The material is made by etching tiny ribbons onto a layer of silicon (a thousand times thinner than a human hair) within a flexible sheet of film, and can change colors simply by being flexed or bent. The team has worked with silicon ribbons since 2003, but it was only 9 months ago when they decided to take their work in a more colorful direction. “We are intrigued by how chameleons and some other animals could change their colors,” Chang-Hasnain told FoxNews.com. “And we thought we would give it a try to see if we can design our silicon ribbons to do that.”

It was recently reported that chameleons are able to shift colors by changing the spacing of nanocrystals under their skin, which then affects the way the latter reflects light. Similarly, it is the spacing in the silicon ribbons that gives the new synthetic skin its color-changing abilities: when the light hits the spacing, this distance between the ribbons designates the wavelength of light reflected back.

“The way it works is to leverage the large refractive index contrast in the ribbon and its surrounding to introduce an interference effect on optical waves impeding upon the surface,” Chang-Hasnain explained. “The interference effect is very power-efficient due to the index contrast, leading to vivid color with very thin ribbons. The change of the spacing between the ribbons changes the wavelength/color with strong constructive interference, and hence changes the color of the surface.” She adds that older color-shifting materials were thicker and didn’t have the flexibility of the new technology. “In addition, different thicknesses are required for different colors. It would be quite challenging to have multiple colors all on the same flat surface,” she said. “In our case, we use the same ribbon thickness and only change the width of ribbon for different colors, making it easy to display a wide range of colors on the same flat surface.”

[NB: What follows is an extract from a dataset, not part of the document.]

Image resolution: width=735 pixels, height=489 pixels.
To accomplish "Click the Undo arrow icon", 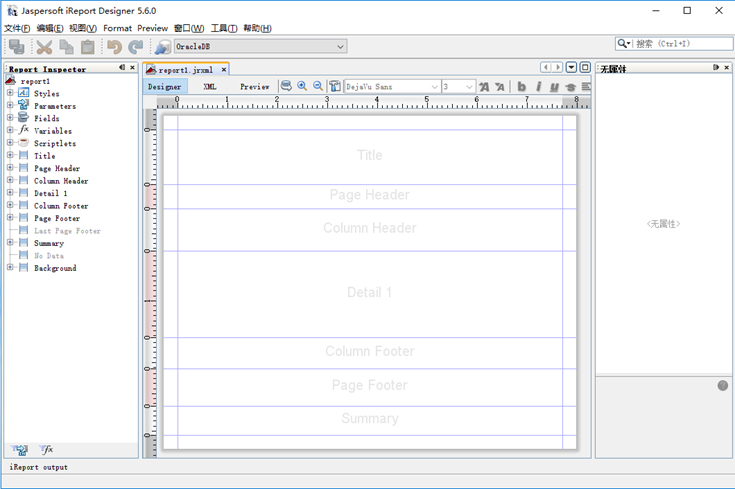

There are many possible uses for the new “chameleon skin.” In addition to the aforementioned camouflage and presentation possibilities, the technology could also be used for construction and medical purposes. “More day-to-day applications could include sensors that would change color to indicate that structural fatigue was stressing critical components on bridges, buildings, or the wings of airplanes,” Chang-Hasnain said. “Wearable bio- and medical sensors could be another application so people can monitor their pulses and other stress markers more easily.” Also, Spiderman may have some competition, as full-on “chameleon” suits could become available as well.

So when can we see this cool new tech? According to Chang-Hasnain, it won’t be long. “Although we are still in the early stage of process/fabrication development, I am optimistic that some form of this technology should reach the public domain soon.”